By Michael John Jaeger, volunteer docent
Over 700 aircraft models were certified in the United States during the 1920s and 30s. Some are still well known today, but most are forgotten to history. Many companies tried their hand in the aircraft business; some of their creations were good, some not so good. In addition, the Great Depression doomed lots of otherwise reasonable designs. In this article, we’ll look at an airplane that never even made it to certification.
90 YEARS AGO: The Ford Trimotor 14-A
In the April 1932 issue of Aero Digest, an article called “The New Ford Air Liner” publicized Ford’s newest Tri-Motor design, the 14-A. The article states that “Its novel aerodynamic, mechanical and passenger-accommodation features make it outstanding in its class.” I think “truly bizarre” would be a better description.
From 1926 through 1933, Ford Motor Company built 199 Tri-Motors. Nicknamed the “Tin Goose,” the Tri-Motor was designed for airline travel. Produced primarily as models 4-AT and 5-AT, they featured a single wing, three engines, an enclosed cabin for up to 15 passengers, and, unusual for the time, an aluminum corrugated sheet-metal body and wings. The iconic Ford Tri-Motor was one of the first successful passenger airliners. The modern age of air travel had arrived.
What next? Bigger is better, so 1932 Ford cooked up the Model 14-A, with seating for up to 32 passengers. And what about comfort? The article states that the 14-A would “fulfill the needs of airlines for de luxe operation on trunk airways and cross-country routes, its comfortable accommodations rival the must luxurious forms of surface transportation.” Further, “Anticipating the requirements of night operations, sleeping accommodations comparable to those of the Pullman car are provided.” Ford was clearly trying to compete with the dominant railroad travel industry.
The Model 14-A might have luxury passenger accommodations, and for the early 1930s might have been considered stylish, but that styling has not aged well. To me it looks like something designed as a Tonka toy.

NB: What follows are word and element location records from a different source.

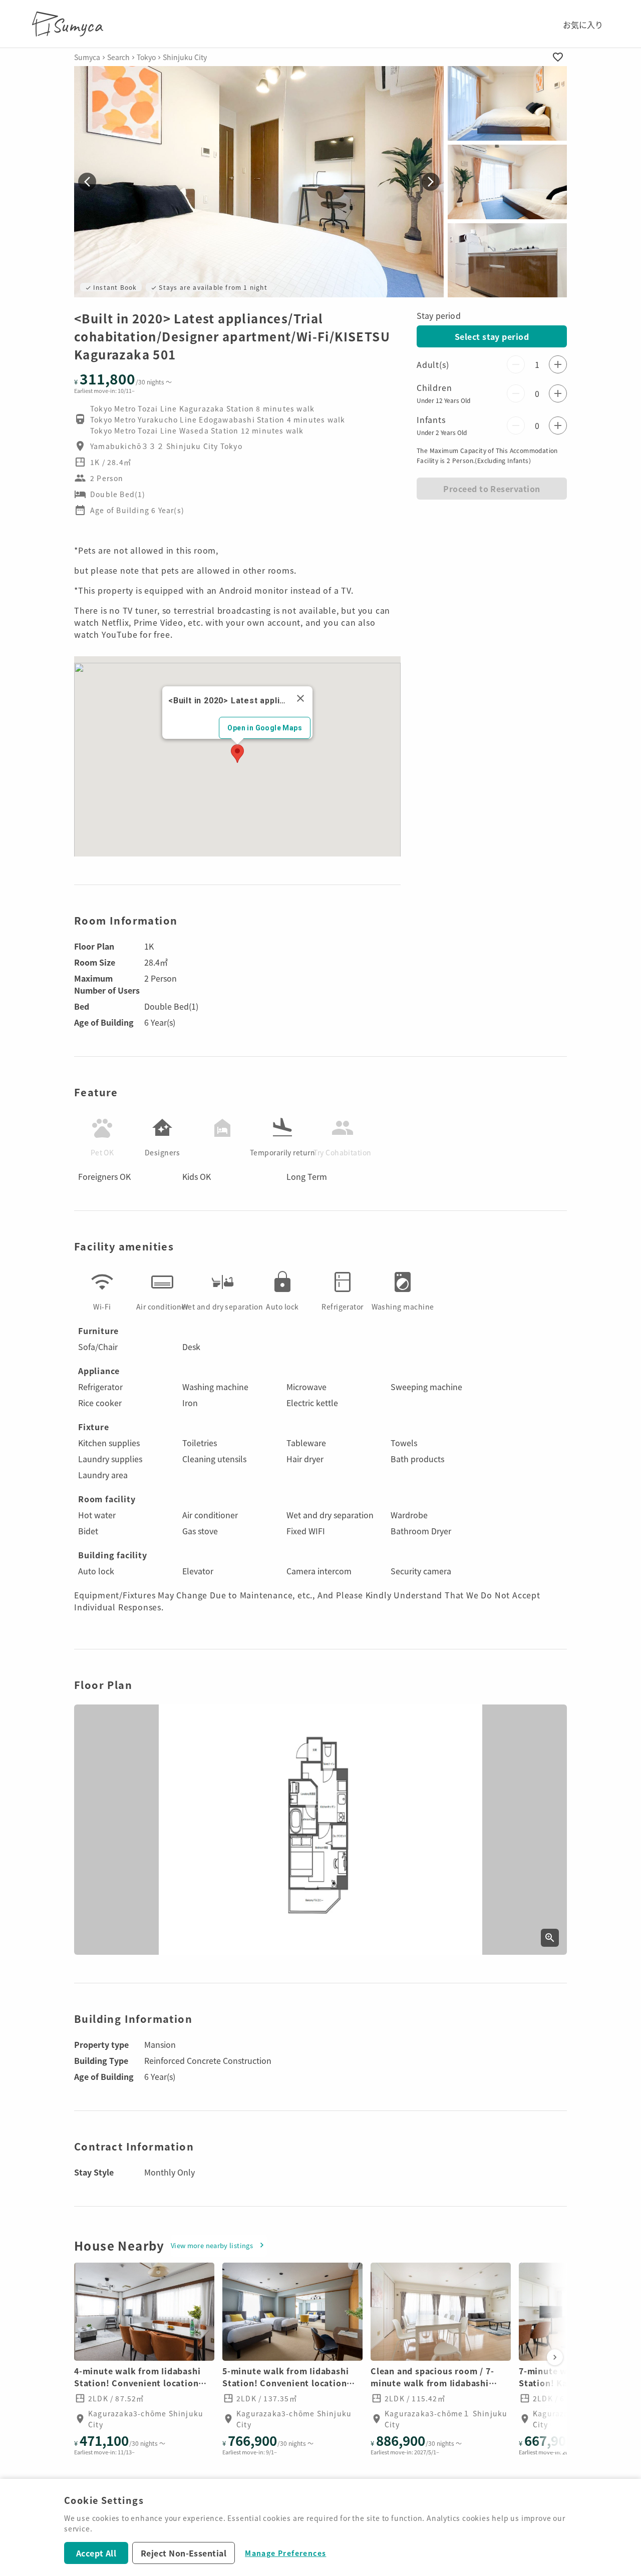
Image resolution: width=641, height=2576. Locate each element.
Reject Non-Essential (183, 2553)
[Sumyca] (70, 24)
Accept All (96, 2553)
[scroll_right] (555, 2357)
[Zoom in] (550, 1938)
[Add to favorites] (558, 57)
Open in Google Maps (264, 728)
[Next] (431, 182)
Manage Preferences (285, 2553)
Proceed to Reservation (491, 489)
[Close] (300, 698)
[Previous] (87, 182)
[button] (507, 103)
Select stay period (492, 336)
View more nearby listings (212, 2245)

The 14-A’s engines totaled 2,530 horsepower, double that of the earlier Tri-Motors. The engine mounting was very unusual. The center engine, a Hispano-Suiza 1,100 horsepower 18-cylinder in a W-configuration, was mounted above the fuselage on a pedestal. The two outboard engines, both Hispano-Suiza 715 horsepower v-12s, were faired into the wing roots, with just the propeller shaft extending forward. These engine mountings in no way reflected the earlier Tri-Motor designs.
The cabin was over 41 feet long. Heading back from the pilot’s cockpit there was a smoking room, then four main passenger compartments, lavatories, a galley and baggage compartments. Eight Pullman-style seats converted into lower berths in the four main passenger compartments. The article stated that “For night travel, provision is made for installing upper berths at air depots as needed, eliminating the necessity for carrying this weight in daytime flying or at night when not required.”
The fuselage has a truss-type metal frame. Transverse bulkheads were needed for reinforcement of this truss. Central openings in the bulkheads allowed free movement through the length of the fuselage. These internal bulkheads, as shown in the attached photo, are likely why the cabin was laid out with multiple seating areas. Like earlier Tri-Motors models, corrugated aluminum sheets covered the entire aircraft.
The 14-A’s landing gear was very unusual, too. Fixed wheel fairings were mounted below the wings and braced with near-horizontal struts to the lower fuselage. The wheels themselves could retract into these fairings. On the ground the wheels were retracted into the fairings to lower the fuselage to the ground, resulting in a very low profile. Before take-off the wheels were extended, increasing the 14-A’s height by 4 ft 1 in, then retracted again in-flight to reduce drag.
All in all, a curious design. Was the Ford Model 14-A successful? No. Did it ever even get certified? No. In fact, it appears that the single prototype airframe never actually flew and was scrapped in 1933.
The architect Louis Sullivan’s famous axiom “form follows function” – the idea that the purpose of a building should be the starting point for its design – became the touchstone for many architects. One of his young associates, Frank Lloyd Wright, extended the teachings of his mentor by changing the phrase to “form and function are one.” I don’t think either had ever seen a Ford 14-A.
– Michael John Jaeger is a former pilot and avid trout fisherman. He can be found on Saturdays and Thursdays at the Kelch Aviation Museum, indulging his love for vintage aviation, magazines, and history. Stop by and visit him sometime!